How it works
What the problem actually is
Public-key cryptography — the padlock in your browser — rests on math problems that classical computers cannot solve in any useful time. Shor's algorithm, running on a sufficiently large quantum computer, solves them efficiently. Every RSA key and every elliptic-curve key in use today falls to it.
The fix exists. NIST standardised it in August 2024: ML-KEM for key exchange (FIPS 203) and ML-DSA for signatures (FIPS 204). The problem is not the algorithms. The problem is that almost nobody knows where their cryptography is.
Why the name
The replacement algorithms are built on lattices — grids of points in very high-dimensional space. Finding the point closest to a given position in such a grid is easy to state and, as far as anyone knows, brutally hard to compute, for classical and quantum machines alike. That is the hard problem ML-KEM stands on, in place of the factoring and discrete-log problems that Shor's algorithm dismantles.
The lattice is what your locks are about to be rebuilt on. This tool tells you which of them still aren't.
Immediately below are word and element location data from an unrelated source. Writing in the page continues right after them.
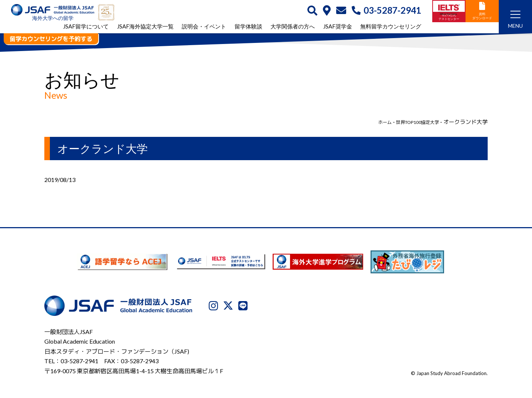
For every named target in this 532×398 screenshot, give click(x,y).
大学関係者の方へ (293, 27)
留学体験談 (248, 27)
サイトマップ (471, 360)
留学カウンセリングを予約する (51, 38)
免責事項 (435, 360)
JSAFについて (304, 360)
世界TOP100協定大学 (412, 122)
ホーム (371, 122)
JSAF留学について (86, 27)
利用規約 (405, 360)
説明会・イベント (204, 27)
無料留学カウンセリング (391, 27)
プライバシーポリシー (358, 360)
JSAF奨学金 (338, 27)
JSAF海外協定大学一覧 (145, 27)
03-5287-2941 (386, 11)
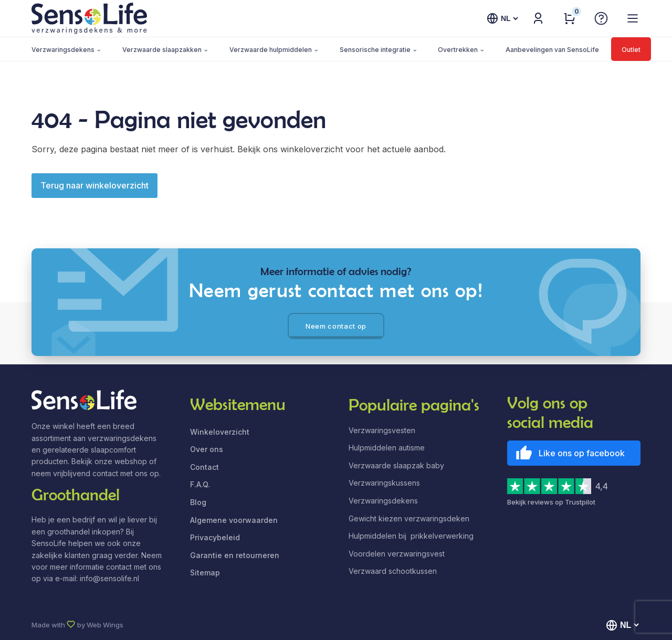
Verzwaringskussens (384, 482)
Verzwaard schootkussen (393, 571)
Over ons (206, 449)
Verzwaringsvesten (382, 430)
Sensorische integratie (375, 49)
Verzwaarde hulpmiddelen (270, 49)
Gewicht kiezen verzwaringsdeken (409, 518)
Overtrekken (458, 49)
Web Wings (105, 625)
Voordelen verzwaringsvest (396, 553)
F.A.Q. (200, 484)
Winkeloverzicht (219, 432)
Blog (198, 502)
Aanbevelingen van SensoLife (552, 49)
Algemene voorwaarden (234, 520)
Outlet (631, 49)
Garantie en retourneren (235, 555)
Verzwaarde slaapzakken (162, 49)
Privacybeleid (215, 537)
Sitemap (205, 572)
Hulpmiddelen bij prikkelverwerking (411, 536)
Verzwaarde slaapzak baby (396, 465)
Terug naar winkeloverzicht (94, 185)
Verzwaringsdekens (63, 49)
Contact (204, 467)
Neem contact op (336, 326)
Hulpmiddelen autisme (386, 447)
Why key exchange is the urgent half
TLS uses cryptography for two different jobs, and they carry very different deadlines.
Key exchange establishes the secret that encrypts your session. An adversary can record that encrypted traffic today, store it, and decrypt it years later when a quantum computer arrives. This is called harvest now, decrypt later, and it means the damage is being done now, silently. This is the half you can fix today — hybrid ML-KEM is supported by every current major browser and by most CDNs.
Signatures prove the server is who it claims to be. A signature only has to resist forgery while it is still trusted; breaking it in 2032 does not retroactively compromise a handshake from 2026. It matters, but it is not urgent — and no publicly-trusted certificate authority issues post-quantum certificates yet, so there is nothing to migrate to.
Most vendors blur these together, because two deadlines are less frightening than one. LatticeScan reports them separately.
How the scan works
1. Discovery. Since 2018 every publicly-trusted certificate must be published to public Certificate Transparency logs. We read those logs to find the hostnames you have issued certificates for — including ones you may have forgotten.
2. Probing. We open a TLS 1.3 connection to each endpoint and offer it only post-quantum key exchange groups. If the handshake completes, the server supports ML-KEM. If it refuses, it does not. This is the same handshake your browser performs — nothing intrusive, nothing that touches your systems.
3. Inventory. Results are compiled into a cryptographic inventory, exportable as a CycloneDX CBOM — the format US Executive Order 14412 directs CISA to define minimum elements for.
What the grade means
The grade reflects post-quantum key exchange coverage across the endpoints we reached — the thing you can actually act on.
- A — every endpoint negotiates hybrid ML-KEM
- B — most endpoints do
- C — modern TLS, but classical key exchange
- D — some endpoints cannot do TLS 1.3 at all
- F — obsolete TLS, or nothing reachable
Most of the internet is a C today. That is not a scandal; it is the starting line.
What it cannot see
This is an outside-in scan. It sees what the internet can see: your public endpoints and your public certificates. It cannot see cryptography inside your code, your internal services, your key stores, or your databases. A complete inventory needs that too — but the outside is where harvest-now-decrypt-later actually happens, and it is where you can start without giving anyone access to anything.